I was three when my mother died and have no recollection of the funeral, or of fifteen-year-old Flora, though Nonie told me Flora would sit me on her lap at meals and try to feed me little morsels from her plate, which I refused. “One time she cried into your hair. She had been telling us how, since she was a small child, she and your mother slept in the same bed. She confided to us she had always slept with one leg over Lisbeth to keep her from going away. At this point your father rolled his eyes and left the table.

“It was a very strange week for us. This was the first time we had met any of your mother’s people. This little man with shaggy eyebrows and a bulldog face steps down from the train with his arm around a sobbing young girl in a black coat way too old for her. ‘She feels things’ were Fritz Waring’s first words to us. Immediately after the funeral, he apologized for having to ask us to drive him back to the train station. He had to be on duty next day. ‘But we’ve hardly even spoken to the two of you,’ I said. ‘Oh, Flora can stay on with you awhile,’ he said, ‘if she won’t be any trouble.’
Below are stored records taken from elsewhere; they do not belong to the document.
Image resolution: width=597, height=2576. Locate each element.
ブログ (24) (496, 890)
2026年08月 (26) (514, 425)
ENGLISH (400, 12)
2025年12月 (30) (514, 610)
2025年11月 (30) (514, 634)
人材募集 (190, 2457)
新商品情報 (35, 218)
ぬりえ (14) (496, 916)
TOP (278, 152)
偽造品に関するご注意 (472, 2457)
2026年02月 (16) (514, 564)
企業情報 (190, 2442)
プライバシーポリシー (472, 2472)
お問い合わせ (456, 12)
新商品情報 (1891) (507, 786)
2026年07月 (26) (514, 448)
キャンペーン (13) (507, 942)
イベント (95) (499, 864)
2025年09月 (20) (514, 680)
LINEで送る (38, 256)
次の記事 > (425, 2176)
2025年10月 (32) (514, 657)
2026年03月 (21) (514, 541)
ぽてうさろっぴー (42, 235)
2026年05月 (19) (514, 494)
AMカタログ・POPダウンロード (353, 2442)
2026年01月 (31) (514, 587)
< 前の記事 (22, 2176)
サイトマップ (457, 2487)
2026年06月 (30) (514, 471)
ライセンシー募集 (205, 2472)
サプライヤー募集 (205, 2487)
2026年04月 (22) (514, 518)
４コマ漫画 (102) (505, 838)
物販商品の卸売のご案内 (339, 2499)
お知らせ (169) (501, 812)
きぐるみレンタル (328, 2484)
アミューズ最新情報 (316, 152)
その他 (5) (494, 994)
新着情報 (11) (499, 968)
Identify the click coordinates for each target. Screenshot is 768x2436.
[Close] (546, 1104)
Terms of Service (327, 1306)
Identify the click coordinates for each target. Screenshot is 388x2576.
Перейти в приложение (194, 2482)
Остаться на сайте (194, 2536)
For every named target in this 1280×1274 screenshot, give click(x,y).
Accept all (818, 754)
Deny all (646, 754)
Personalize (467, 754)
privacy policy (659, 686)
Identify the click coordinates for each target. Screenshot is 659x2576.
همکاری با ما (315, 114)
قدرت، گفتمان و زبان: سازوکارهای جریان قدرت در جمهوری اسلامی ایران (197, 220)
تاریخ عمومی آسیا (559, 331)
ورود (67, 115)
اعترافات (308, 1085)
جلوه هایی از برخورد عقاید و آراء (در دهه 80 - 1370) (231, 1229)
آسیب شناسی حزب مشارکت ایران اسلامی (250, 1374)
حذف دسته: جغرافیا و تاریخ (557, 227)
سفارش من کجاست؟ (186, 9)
“I was pretty surprised but I tried to hide it. I told him we would love to have her stay on for a little while. After all, this was your mother’s own first cousin. Shouldn’t we want to know her better? And, as a student of human nature, I have to say I found Flora’s visit eye-opening. It was interesting to observe how very different two girls could be who had grown up in the same house. Though of course there was the big age difference: Lisbeth was twelve when the infant Flora came to live with them. Even their speech! Whereas Lisbeth spoke like a stage actress and held herself back in speech and person, Flora’s southern accent was so thick you could cut it with a knife and she burbled and spilled herself out like an overflowing brook. She asked us the most intimate questions and offered disconcerting tidbits about her people in Alabama. She wanted to know why your mother was in the hospital in the first place and where everyone slept, and she would stand in the open door of the wardrobe where your mother kept her clothes and snuffle into her dresses. She told us proudly that the black coat she wore had been borrowed from the Negro woman who lived with them. One time when she was retelling how she had slept with her leg over your mother ‘so she wouldn’t abandon her,’ she went on to explain that her own mother had left town as soon as she was born. Your poor father found more and more excuses to go out on errands, and by the end of Flora’s visit he was taking his cocktails up to his room.”

The year after my mother’s funeral, Fritz Waring was shot during a high-stakes poker game and Flora and Nonie’s great correspondence began. The sixteen-year-old Flora had written Nonie a long, emotional letter with the gory details (he had been shot between the eyes) and Nonie had answered back. Immediately came a second letter and Nonie felt it was her duty to reply, and this went on until her death. Flora always started her letters “Dear Mrs. Anstruther,” and signed them, “Your Friend, Flora Waring.”